• BACKGROUND
    • The Mental Capacity Act 2005 (MCA) was introduced in 2007 to protect vulnerable individuals who lack capacity to make decisions for themselves and to provide a legal framework for professionals to assess incapacity. The impact of the MCA on clinical practice is not known. This study aims to evaluate how frequently mental capacity is assessed in psychiatric inpatients, whether the criteria for determining capacity set out in the MCA are used in practice, and whether this has increased with the introduction of the MCA.
  • METHOD
    • A retrospective cohort study was carried out using a case register of South East London mental health service users.
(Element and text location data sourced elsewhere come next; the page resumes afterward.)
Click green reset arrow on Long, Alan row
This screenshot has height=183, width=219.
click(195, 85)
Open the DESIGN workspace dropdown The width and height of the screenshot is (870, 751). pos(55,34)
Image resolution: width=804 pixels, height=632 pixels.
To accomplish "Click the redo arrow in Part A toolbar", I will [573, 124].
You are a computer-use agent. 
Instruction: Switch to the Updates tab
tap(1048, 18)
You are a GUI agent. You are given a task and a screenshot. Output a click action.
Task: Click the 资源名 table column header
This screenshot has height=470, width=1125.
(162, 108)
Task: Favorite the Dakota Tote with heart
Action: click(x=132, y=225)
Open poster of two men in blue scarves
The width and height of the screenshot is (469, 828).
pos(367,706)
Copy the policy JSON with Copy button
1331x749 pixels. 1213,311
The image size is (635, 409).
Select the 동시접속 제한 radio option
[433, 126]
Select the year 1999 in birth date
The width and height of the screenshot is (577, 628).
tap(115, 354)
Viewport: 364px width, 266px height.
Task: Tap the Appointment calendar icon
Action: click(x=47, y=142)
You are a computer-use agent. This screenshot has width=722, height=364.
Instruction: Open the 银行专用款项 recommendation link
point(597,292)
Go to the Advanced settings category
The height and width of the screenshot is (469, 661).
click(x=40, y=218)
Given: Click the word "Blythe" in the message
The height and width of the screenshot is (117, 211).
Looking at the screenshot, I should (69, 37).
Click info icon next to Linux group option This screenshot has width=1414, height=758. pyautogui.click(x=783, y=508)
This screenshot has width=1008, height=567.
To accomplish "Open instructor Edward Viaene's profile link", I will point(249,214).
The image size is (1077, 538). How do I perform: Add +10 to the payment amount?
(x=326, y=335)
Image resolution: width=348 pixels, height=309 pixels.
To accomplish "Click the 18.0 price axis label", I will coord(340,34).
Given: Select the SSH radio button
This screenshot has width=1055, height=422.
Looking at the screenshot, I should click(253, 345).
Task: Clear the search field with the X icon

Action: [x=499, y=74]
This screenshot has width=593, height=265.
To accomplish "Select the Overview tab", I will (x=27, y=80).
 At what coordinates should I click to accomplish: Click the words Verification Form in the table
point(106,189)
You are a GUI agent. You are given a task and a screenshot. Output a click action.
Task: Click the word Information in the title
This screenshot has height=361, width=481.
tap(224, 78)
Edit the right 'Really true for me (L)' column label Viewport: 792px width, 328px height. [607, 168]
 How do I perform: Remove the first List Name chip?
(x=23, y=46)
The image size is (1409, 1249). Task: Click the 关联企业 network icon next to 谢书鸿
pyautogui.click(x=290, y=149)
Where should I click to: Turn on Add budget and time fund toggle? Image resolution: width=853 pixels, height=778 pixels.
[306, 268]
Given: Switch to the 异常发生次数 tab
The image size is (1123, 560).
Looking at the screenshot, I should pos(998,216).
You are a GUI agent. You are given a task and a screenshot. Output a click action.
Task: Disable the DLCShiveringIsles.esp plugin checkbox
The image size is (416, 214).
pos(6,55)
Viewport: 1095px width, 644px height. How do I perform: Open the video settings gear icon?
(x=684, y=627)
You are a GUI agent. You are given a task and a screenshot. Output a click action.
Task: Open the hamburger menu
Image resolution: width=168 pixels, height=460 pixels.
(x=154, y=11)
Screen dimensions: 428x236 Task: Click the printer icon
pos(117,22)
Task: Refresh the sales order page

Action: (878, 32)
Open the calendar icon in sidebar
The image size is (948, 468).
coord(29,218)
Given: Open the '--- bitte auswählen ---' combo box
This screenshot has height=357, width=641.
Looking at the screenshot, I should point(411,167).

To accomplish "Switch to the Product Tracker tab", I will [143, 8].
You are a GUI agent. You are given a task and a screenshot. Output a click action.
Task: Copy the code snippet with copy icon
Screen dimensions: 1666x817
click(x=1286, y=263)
The Case Register Interactive Search (CRIS) system enabled searching and retrieval of anonymised information on patients admitted to the South London and Maudsley NHS Foundation Trust since 2006. The presence and outcomes of documented mental capacity assessments in psychiatric admissions between May 2006 and February 2010 were identified and demographic information on all admissions was retrieved.
  • RESULTS
    • Capacity assessments were documented in 1,732/17,744 admissions (9.8%). There was a significant increase in the frequency of capacity assessments carried out over the study period of 0.3 percentage points per month (95% CI 0.26-0.36, p < 0.00001). In only 14.7% of capacity assessments were the MCA criteria for assessing capacity explicitly used.
  • CONCLUSIONS
    • Over the period of the introduction of the MCA there has been a significant increase in the number of mental capacity assessments carried out on psychiatric inpatients. Although mental health services are considering the issue of capacity more frequently, mental capacity assessments are inconsistently applied and do not make adequate use of MCA criteria.